→ **TASK DESCRIPTION**: Carry over every entry exactly as it appears in the records.

→ **Collected data entries**:
━━━━━━━━━━
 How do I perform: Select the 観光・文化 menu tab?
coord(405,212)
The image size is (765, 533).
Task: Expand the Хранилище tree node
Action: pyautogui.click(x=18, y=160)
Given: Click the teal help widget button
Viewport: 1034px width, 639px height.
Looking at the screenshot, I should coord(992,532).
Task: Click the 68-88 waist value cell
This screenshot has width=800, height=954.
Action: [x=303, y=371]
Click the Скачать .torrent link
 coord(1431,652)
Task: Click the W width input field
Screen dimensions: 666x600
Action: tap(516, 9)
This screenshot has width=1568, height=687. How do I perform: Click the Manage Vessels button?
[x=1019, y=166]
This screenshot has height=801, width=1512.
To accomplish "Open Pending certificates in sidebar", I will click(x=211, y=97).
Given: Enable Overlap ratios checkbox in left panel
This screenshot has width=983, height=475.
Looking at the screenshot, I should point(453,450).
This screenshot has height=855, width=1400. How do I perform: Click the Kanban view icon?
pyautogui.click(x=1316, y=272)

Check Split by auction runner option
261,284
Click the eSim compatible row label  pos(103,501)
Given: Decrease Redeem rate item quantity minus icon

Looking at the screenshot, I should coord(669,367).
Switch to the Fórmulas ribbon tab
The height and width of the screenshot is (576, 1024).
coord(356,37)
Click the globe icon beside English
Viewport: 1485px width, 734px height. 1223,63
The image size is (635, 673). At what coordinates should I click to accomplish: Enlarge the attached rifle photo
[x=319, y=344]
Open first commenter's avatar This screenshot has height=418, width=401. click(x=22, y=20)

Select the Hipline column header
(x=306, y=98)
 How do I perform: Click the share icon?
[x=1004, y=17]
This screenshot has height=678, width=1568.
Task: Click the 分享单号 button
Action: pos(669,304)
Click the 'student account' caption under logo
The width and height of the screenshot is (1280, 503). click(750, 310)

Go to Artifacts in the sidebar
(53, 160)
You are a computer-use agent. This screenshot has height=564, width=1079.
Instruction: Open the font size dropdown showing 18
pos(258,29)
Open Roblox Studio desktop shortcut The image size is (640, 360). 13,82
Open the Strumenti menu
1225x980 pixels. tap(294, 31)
━━━━━━━━━━
→ **WRITTEN RESPONSE**:
 How do I perform: Select the 観光・文化 menu tab?
coord(405,212)
The image size is (765, 533).
Task: Expand the Хранилище tree node
Action: pyautogui.click(x=18, y=160)
Given: Click the teal help widget button
Viewport: 1034px width, 639px height.
Looking at the screenshot, I should coord(992,532).
Task: Click the 68-88 waist value cell
This screenshot has width=800, height=954.
Action: [x=303, y=371]
Click the Скачать .torrent link
 coord(1431,652)
Task: Click the W width input field
Screen dimensions: 666x600
Action: tap(516, 9)
This screenshot has width=1568, height=687. How do I perform: Click the Manage Vessels button?
[x=1019, y=166]
This screenshot has height=801, width=1512.
To accomplish "Open Pending certificates in sidebar", I will click(x=211, y=97).
Given: Enable Overlap ratios checkbox in left panel
This screenshot has width=983, height=475.
Looking at the screenshot, I should point(453,450).
This screenshot has height=855, width=1400. How do I perform: Click the Kanban view icon?
pyautogui.click(x=1316, y=272)

Check Split by auction runner option
261,284
Click the eSim compatible row label  pos(103,501)
Given: Decrease Redeem rate item quantity minus icon

Looking at the screenshot, I should coord(669,367).
Switch to the Fórmulas ribbon tab
The height and width of the screenshot is (576, 1024).
coord(356,37)
Click the globe icon beside English
Viewport: 1485px width, 734px height. 1223,63
The image size is (635, 673). At what coordinates should I click to accomplish: Enlarge the attached rifle photo
[x=319, y=344]
Open first commenter's avatar This screenshot has height=418, width=401. click(x=22, y=20)

Select the Hipline column header
(x=306, y=98)
 How do I perform: Click the share icon?
[x=1004, y=17]
This screenshot has height=678, width=1568.
Task: Click the 分享单号 button
Action: pos(669,304)
Click the 'student account' caption under logo
The width and height of the screenshot is (1280, 503). click(750, 310)

Go to Artifacts in the sidebar
(53, 160)
You are a computer-use agent. This screenshot has height=564, width=1079.
Instruction: Open the font size dropdown showing 18
pos(258,29)
Open Roblox Studio desktop shortcut The image size is (640, 360). 13,82
Open the Strumenti menu
1225x980 pixels. tap(294, 31)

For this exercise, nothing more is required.